- [WORK INSTRUCTIONS]
[1] Using the judgment excerpt, decide whether each statement agrees with it. Answer yes or no, and quote the deciding words. (a) The money at the center of the charge was won at a casino in Darwin. (b) The appeal was dismissed. (c) The judgment was delivered by Chief Justice Doyle.
[2] From the judgment excerpt, set down word for word the part starting with "Dyers v The" and going on through "Act 1966 (Cth).".

== EXCERPTED PASSAGE

Kalmar v Ballantyne
[2006] SASC 160
•1 June 2006
SUPREME COURT OF SOUTH AUSTRALIA
(Magistrates Appeals: Criminal)
KALMAR v BALLANTYNE
[2006] SASC 160
Judgment of The Honourable Chief Justice Doyle
1 June 2006
CRIMINAL LAW - APPEAL AND NEW TRIAL AND INQUIRY AFTER CONVICTION - APPEAL AND NEW TRIAL - INTERFERENCE WITH DISCRETION OR FINDING OF JUDGE - GENERAL PRINCIPLES
Appellant was convicted in the Magistrates Court of failing to fully and truly disclose to the Trustee of his bankrupt estate all of his property - the charge concerned a sum of money won by the appellant at a Casino in Darwin - whether Magistrate erred by drawing an adverse inference from the silence of the appellant as to certain facts - error made out - appeal allowed - matter remitted to the Magistrates Court for re-trial.
Bankruptcy Act 1966 (Cth) s 265(1)(a), referred to.
Dyers v The Queen (2002) 210 CLR 285; RPS v The Queen (2000) 199 CLR 620; Weissensteiner v The Queen (1993) 178 CLR 217; Azzopardi v The Queen (2001) 205 CLR 50, discussed.
KALMAR v BALLANTYNE
[2006] SASC 160Magistrates Appeal: Criminal
DOYLE CJ: Mr Kalmar was found guilty by a Magistrate of a charge that, being an undischarged bankrupt, he failed to fully and truly disclose to the trustee of his bankrupt estate all of his property, contrary to s 265(1)(a) of the Bankruptcy Act 1966 (Cth).

====
== RECORDS

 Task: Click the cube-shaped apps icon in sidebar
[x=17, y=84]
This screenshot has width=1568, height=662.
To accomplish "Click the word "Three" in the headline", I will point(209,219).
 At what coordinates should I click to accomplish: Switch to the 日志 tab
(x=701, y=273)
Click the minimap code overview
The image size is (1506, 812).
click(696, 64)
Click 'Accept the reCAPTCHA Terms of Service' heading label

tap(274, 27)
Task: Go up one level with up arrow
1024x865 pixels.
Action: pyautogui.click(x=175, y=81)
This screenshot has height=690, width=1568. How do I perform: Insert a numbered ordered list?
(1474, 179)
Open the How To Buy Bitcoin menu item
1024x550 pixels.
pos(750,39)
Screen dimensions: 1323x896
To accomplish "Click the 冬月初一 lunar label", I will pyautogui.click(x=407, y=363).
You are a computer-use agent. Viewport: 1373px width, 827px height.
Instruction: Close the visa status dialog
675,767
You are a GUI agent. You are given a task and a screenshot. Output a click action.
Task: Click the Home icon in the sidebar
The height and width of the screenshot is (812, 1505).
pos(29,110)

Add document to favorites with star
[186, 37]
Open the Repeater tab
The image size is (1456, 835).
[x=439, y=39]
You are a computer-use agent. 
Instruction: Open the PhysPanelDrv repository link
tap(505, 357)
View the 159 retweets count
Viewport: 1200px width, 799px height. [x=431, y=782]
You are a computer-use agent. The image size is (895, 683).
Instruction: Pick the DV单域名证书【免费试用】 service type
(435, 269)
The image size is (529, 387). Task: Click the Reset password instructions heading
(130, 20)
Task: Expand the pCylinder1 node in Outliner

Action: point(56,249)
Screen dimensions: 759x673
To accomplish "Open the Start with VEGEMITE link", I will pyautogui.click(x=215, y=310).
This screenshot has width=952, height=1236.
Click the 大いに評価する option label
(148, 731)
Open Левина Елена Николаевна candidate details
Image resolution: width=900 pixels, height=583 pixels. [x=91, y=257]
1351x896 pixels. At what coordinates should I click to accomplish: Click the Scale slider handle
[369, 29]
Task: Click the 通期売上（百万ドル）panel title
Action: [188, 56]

====

- [THE SOLUTIONS]
[1]
(a) Yes: "the charge concerned a sum of money won by the appellant at a Casino in Darwin"
(b) No: "appeal allowed"
(c) Yes: "Judgment of The Honourable Chief Justice Doyle"

[2]
Dyers v The Queen (2002) 210 CLR 285; RPS v The Queen (2000) 199 CLR 620; Weissensteiner v The Queen (1993) 178 CLR 217; Azzopardi v The Queen (2001) 205 CLR 50, discussed.
KALMAR v BALLANTYNE
[2006] SASC 160Magistrates Appeal: Criminal
DOYLE CJ: Mr Kalmar was found guilty by a Magistrate of a charge that, being an undischarged bankrupt, he failed to fully and truly disclose to the trustee of his bankrupt estate all of his property, contrary to s 265(1)(a) of the Bankruptcy Act 1966 (Cth).